Sodium thiosulfate has been used for over 100 years as an antidote for cyanide poisoning and more recently for prevention of ototoxicity related to carboplatin treatment. In recent decades it has played a role in treating recurrent calcium urolithiasis and tumoral soft tissue calcifications in patients with ESRD [35]. It was first described as a successful treatment for calciphylaxis in a 2004 case report by Cicone and colleagues, with over 40 cases being subsequently reported in the literature [36–38]. Treatment with sodium thiosulfate typically results in rapid relief of pain and regression of skin lesions over the weeks following initiation of therapy. Although the exact mechanism of therapeutic action is unknown, it is hypothesized that the antioxidant effects and chelating property of sodium thiosulfate (thiosulfate binds with calcium, resulting in a highly soluble calcium thiosulfate salt) are the reasons for the improvement in symptoms. With no current randomized controlled trials available to validate the efficacy of therapy or the optimal dosing, route and duration of treatment, administration of treatment varies across reports. Sodium thiosulfate dosages range from 5 to 25 g intravenously, three times a week for up to several months [25, 38].

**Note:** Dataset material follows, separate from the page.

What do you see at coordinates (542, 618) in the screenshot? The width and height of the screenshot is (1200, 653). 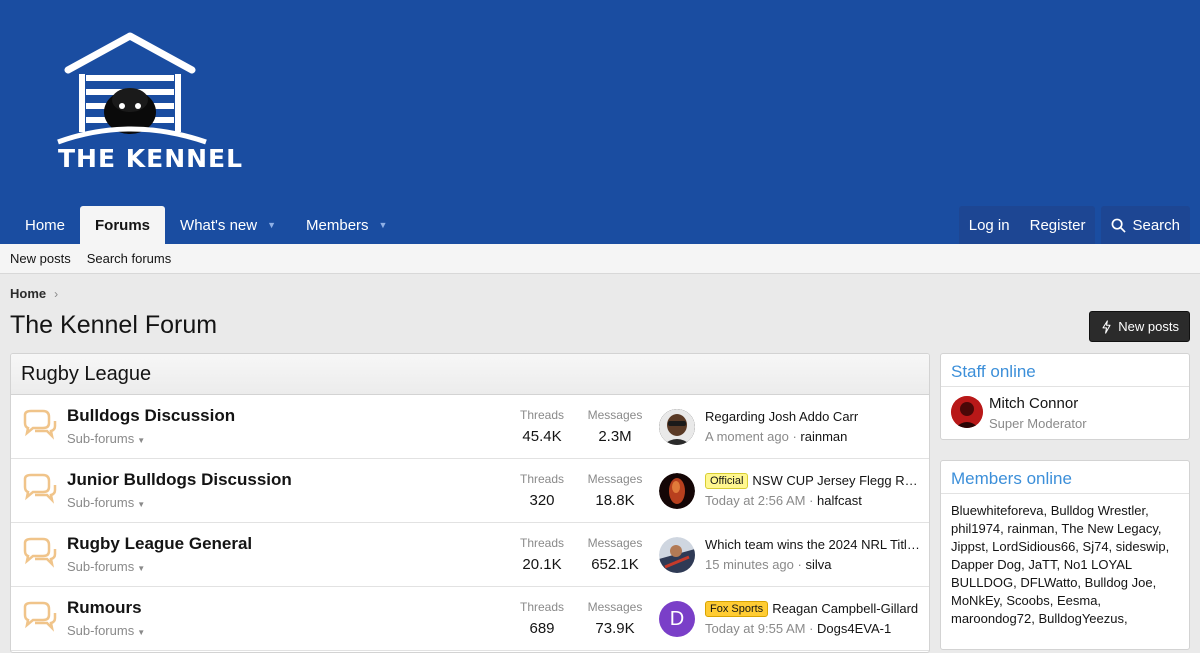 I see `threads-stat: Threads 689` at bounding box center [542, 618].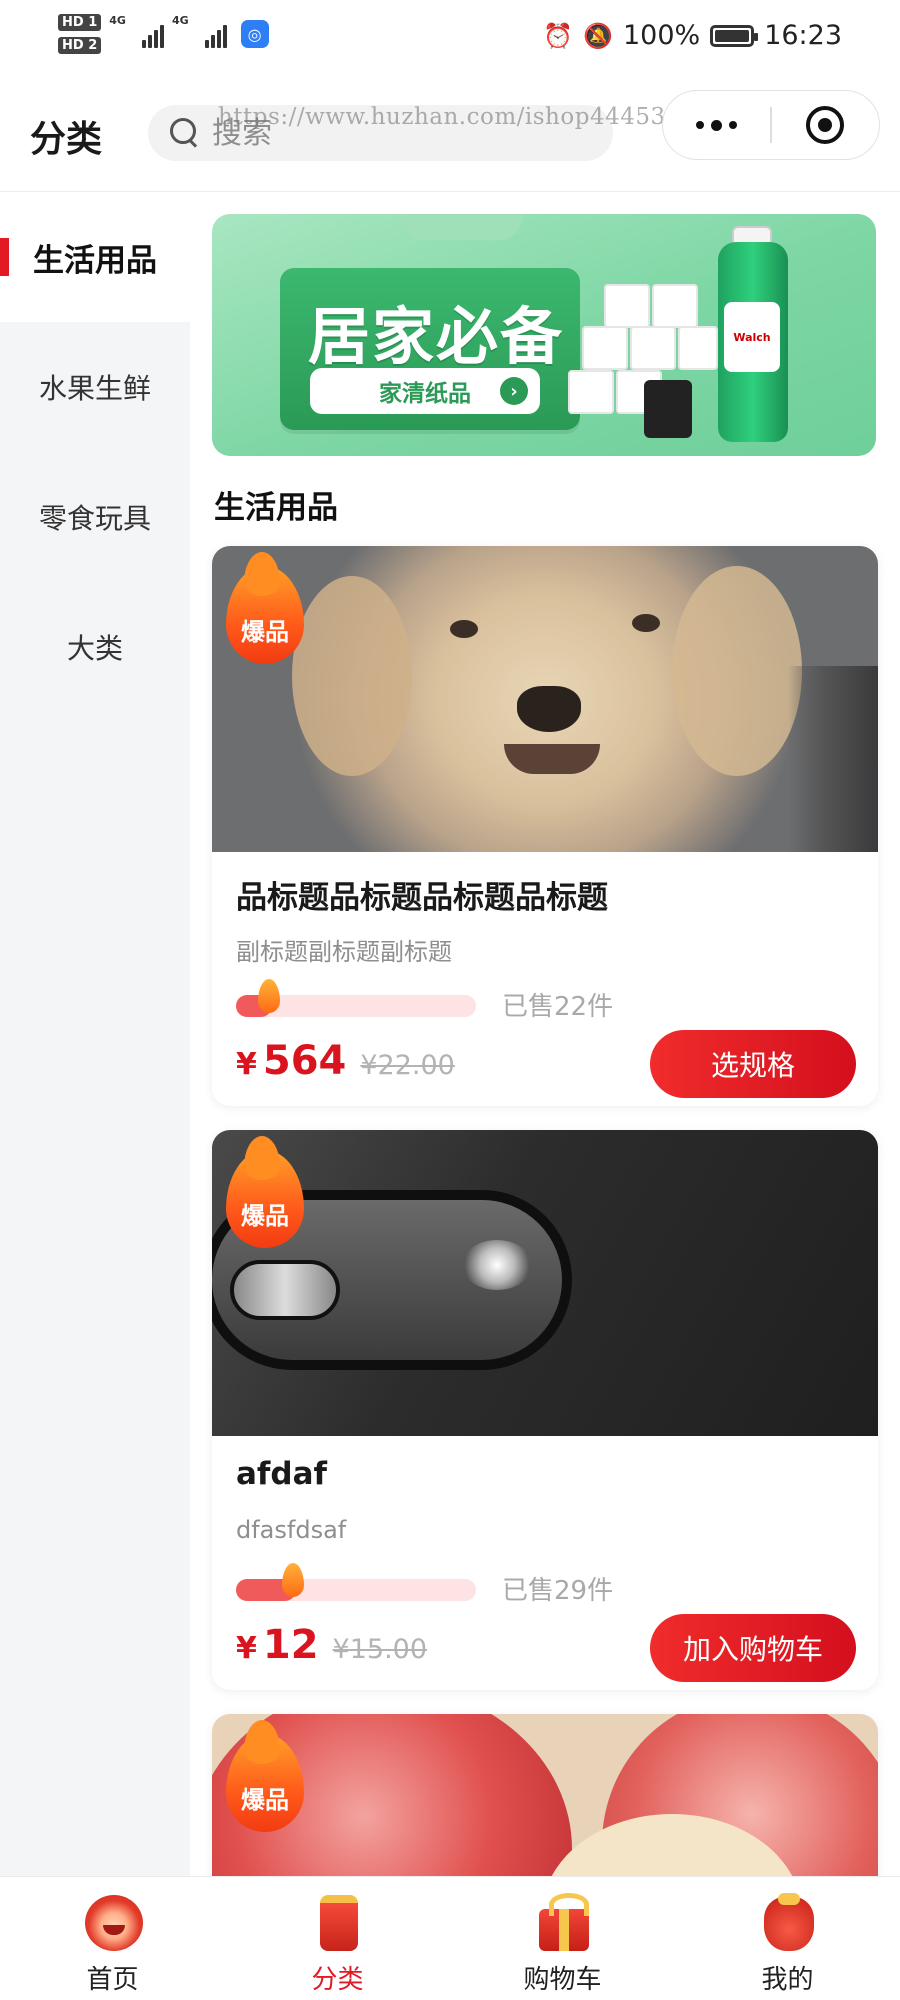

Bisphosphonates are known inhibitors of osteoclasts and are used in various disorders (osteoporosis, Paget’s disease, and hypercalcemia of malignancy) to help prevent loss of bone mass. In recent years several case reports have described successful treatment of calciphylaxis using bisphosphonates, with rapid pain relief and wound healing within months [39–41]. The mechanism of action is believed to be due to inhibition of macrophages and suppression of inflammatory cytokine release [42]. Adverse reactions to bisphophonates include hypocalcemia, hypophosphatemia, fever, osteonecrosis of the jaw, and should be used cautiously in patients with chronic renal failure with glomerular filtration rate of less than 30 ml/min. However, the use of bisphophonates in patients on hemodialysis may be mitigated by their ability to be dialyzed. There are currently no randomized trials investigating the use of bisphosphonates for calciphylaxis, and such therapy should be used on a case by case basis.